Try analyzing some math problems, and considering which answer choice someone would pick if he had no clue how to do the question. That choice, 9 times out of 10, will be wrong.
Reasoning In The Verbal Reasoning Sections
For verbal questions, you'll use reasoning, too. One example is how ETS justifies the right answer for certain reading comprehension questions. You've probably seen right answers that are correct because they both answer the question and paraphrase part of the passage. But you'll also see right answers that DON'T paraphrase the passage - instead, they are statements that answer the question by being unavoidably true based on the passage's content. These can be tricky since they sometimes aren't stated in the passage.
When you're practicing with verbal questions, it's a good idea to get some feedback from another human being.
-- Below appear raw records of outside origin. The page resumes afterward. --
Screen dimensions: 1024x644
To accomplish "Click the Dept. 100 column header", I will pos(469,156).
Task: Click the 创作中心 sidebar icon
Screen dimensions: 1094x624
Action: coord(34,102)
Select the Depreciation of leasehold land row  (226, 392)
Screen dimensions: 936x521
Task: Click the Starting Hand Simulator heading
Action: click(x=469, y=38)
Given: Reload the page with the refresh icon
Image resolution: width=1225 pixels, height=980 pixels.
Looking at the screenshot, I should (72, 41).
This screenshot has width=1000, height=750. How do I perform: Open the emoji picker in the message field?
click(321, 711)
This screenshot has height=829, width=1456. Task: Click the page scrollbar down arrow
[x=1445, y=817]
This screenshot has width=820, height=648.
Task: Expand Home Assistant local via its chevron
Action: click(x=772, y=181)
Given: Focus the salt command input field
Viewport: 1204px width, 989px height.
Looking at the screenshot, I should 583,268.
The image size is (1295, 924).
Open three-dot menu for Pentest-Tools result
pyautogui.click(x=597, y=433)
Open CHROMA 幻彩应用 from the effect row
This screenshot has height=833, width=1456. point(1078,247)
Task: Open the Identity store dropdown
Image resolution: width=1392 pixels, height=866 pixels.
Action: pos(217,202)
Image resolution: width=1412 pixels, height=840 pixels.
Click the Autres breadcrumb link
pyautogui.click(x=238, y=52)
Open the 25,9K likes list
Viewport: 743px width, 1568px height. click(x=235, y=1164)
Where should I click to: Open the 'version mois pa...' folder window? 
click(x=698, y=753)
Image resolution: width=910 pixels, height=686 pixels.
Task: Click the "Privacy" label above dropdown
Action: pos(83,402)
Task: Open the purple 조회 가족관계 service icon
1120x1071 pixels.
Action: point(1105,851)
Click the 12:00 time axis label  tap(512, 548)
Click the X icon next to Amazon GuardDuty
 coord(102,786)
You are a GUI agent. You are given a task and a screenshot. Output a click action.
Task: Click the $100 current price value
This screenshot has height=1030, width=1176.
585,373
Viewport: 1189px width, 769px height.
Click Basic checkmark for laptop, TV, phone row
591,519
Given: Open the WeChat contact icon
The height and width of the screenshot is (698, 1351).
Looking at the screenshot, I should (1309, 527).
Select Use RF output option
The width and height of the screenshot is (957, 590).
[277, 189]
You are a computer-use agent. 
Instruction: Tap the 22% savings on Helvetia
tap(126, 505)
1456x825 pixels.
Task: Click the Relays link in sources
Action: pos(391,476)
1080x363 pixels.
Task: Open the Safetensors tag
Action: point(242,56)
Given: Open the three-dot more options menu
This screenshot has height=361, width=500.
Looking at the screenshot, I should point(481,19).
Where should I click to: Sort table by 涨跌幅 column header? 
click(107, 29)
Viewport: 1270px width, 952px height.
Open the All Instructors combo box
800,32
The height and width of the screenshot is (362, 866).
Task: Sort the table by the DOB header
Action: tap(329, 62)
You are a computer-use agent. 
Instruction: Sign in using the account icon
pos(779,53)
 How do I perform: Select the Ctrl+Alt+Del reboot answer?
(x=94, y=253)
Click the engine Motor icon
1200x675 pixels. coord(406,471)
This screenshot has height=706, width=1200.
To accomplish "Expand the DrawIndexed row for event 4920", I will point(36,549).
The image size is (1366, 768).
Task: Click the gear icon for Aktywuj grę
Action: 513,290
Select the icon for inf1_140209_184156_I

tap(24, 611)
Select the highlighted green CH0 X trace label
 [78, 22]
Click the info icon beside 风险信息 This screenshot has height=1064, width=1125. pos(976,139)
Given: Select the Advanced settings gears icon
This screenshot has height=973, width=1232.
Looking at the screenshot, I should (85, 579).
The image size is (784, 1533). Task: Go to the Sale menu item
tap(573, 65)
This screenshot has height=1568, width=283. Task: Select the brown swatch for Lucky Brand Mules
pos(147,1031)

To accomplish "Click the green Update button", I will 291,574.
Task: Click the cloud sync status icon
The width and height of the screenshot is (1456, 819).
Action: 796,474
There are some great GRE books and video courses out there, but there's no substitute for talking through a complicated question with another person. I'd suggest finding a study buddy - perhaps you can even find someone whose strengths compliment your own.
Like quantitative questions, you'll need to make smart decisions about which verbal questions to work on and which to just guess on. If you can't understand what a question is asking, it's most likely a waste of your time. Just move on to a question that looks easier and come back to it at the very end if you have time. Questions like these (those you can't understand) are your absolute lowest priority.
If you have to guess on a verbal question, watch out for two common traps:
- Text completion or sentence equivalence answers that "sound good". You need to divorce how something sounds from what it means. Right answers are supported by meaning and may or may not sound well-written to you. Wrong answers sometimes make a smooth-sounding sentence but are not supported by the meaning created by the surrounding sentence(s).
- Reading comprehension answers that repeat words from the passage. These answers may catch your eye by feeding you terms or phrases you remember, but this is often a trap. It's more likely that the right answer purposefully was written with words different than those in the passage.
Reasoning During GRE Essays
Another part of the GRE for which you'll need to use reasoning skills is the analytical writing assessment. Unlike a typical high-school student's essay, high-scoring GRE essays show the ability to think and analyze. For the Issue essay, the GRE purposefully selects topics that are complex, topics that usually cannot neatly fit into a box. To earn a high-score, you'll have to think about a position that respects the different angles from which the topic can be viewed.
Similarly, the GRE Argument task will test your ability to dissect and deconstruct how an argument functions. You'll have to think about things like what questions would need to be answered to clarify whether the argument is effective, and what unstated assumptions the author of the argument might be making in order to make the argument justified.
A real, live human being will be reading your essays, so make sure you respect that. Use analysis that holds up in the real world, and avoid constraining yourself artificially in order to make a rigid line of reasoning work.
The Bottom Line
When you're practicing with ETS questions, spend some time thinking about different ways to do math problems and how you might justify your verbal answers. Take your time, especially at first, thinking about how you can respond to different essay prompts. By doing so, you'll be building the reasoning skills that will make you more successful with the test. And make sure you review previously done questions in order to identify both missed reasoning opportunities and those for which you reasoned successfully.